# Newbie to the Au Sable



## ajbrown0488 (Feb 27, 2015)

Hey guys I took a trip up to the Au sable to look around a little last Sunday. I’ve never fished it before. I’ll be fishing with spinning gear and have waders. If anyone could be nice enough to give me a few ideas where to fish or what’s working best right now it would be much appreciated. I literally no nothing about the river at all. 
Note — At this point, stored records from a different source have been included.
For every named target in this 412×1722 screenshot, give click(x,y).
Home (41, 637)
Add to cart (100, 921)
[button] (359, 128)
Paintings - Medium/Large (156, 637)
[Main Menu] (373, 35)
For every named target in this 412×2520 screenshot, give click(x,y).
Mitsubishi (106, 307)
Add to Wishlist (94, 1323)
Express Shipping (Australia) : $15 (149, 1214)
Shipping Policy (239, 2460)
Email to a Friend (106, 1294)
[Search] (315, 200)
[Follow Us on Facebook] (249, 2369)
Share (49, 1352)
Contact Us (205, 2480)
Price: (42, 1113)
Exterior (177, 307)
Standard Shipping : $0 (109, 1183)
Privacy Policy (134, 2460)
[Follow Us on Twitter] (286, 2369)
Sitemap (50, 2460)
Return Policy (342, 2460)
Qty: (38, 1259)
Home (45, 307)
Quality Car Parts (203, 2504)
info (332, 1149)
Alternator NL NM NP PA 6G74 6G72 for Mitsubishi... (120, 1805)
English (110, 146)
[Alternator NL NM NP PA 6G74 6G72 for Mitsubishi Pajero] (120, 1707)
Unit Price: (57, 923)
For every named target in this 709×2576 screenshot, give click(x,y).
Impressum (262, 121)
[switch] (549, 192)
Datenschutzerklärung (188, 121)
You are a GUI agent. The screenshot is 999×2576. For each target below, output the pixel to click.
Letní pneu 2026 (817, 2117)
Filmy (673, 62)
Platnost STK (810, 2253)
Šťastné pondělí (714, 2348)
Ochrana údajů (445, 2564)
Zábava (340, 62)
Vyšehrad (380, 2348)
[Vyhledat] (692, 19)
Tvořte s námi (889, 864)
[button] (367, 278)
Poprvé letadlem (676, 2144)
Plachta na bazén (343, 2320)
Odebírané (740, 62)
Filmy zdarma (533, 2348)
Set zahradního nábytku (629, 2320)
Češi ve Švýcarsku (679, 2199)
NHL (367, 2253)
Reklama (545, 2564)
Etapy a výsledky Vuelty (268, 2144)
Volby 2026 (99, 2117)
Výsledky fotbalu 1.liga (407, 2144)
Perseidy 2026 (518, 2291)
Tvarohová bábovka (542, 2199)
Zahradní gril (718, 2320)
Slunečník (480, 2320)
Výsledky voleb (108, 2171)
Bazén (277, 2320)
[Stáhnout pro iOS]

Sent from my iPhone using Michigan Sportsman


----------



## jmaddog8807 (Oct 6, 2009)

I'd start at either the dam or Rea rd boat lunch. You can walk quite a long ways up and down the river and fish. If it's clear, like it usually is, you'll be able to see where fish will hold. Just get out and explore. I'd also look to bring some bottom bouncing gear and toss some spawn or waxies. It's a big river, so getting your spinners where you need to may be challenging by foot.


----------



## GreatlakesCowboy (Feb 16, 2019)

The first bit of advice I would have is to stop into wellmans on 23 and give the good folks in there a visit. They have maps of the river with marked locations and a legend. The dam and rea rd. are not the only accessible areas by foot. The highbanks was a notorious king salmon hole but still holds many fish throughout the year. Don't be afraid to take a hike, its good for the soul and almost always pays its dividends. Hope to see you out there!


----------



## ajbrown0488 (Feb 27, 2015)

Thanks guys for the heads up. I usually float fish or bottom bounce with a spinning real setup. Do you guys use beads at all? The river looked low and crystal clear so I’m guessing more natural colors would be best? I stopped in at the whirlpool can you just use that area to walk the banks? 


Sent from my iPhone using Michigan Sportsman


----------



## mfs686 (Mar 15, 2007)

ajbrown0488 said:


> Thanks guys for the heads up. I usually float fish or bottom bounce with a spinning real setup. Do you guys use beads at all? The river looked low and crystal clear so I’m guessing more natural colors would be best? I stopped in at the whirlpool can you just use that area to walk the banks?
> 
> 
> Sent from my iPhone using Michigan Sportsman


Technically I believe you have to pay to park since it is part of the National Forest. I fished with Streamside Guide Service last year and I was told to pay the 5 bucks.


----------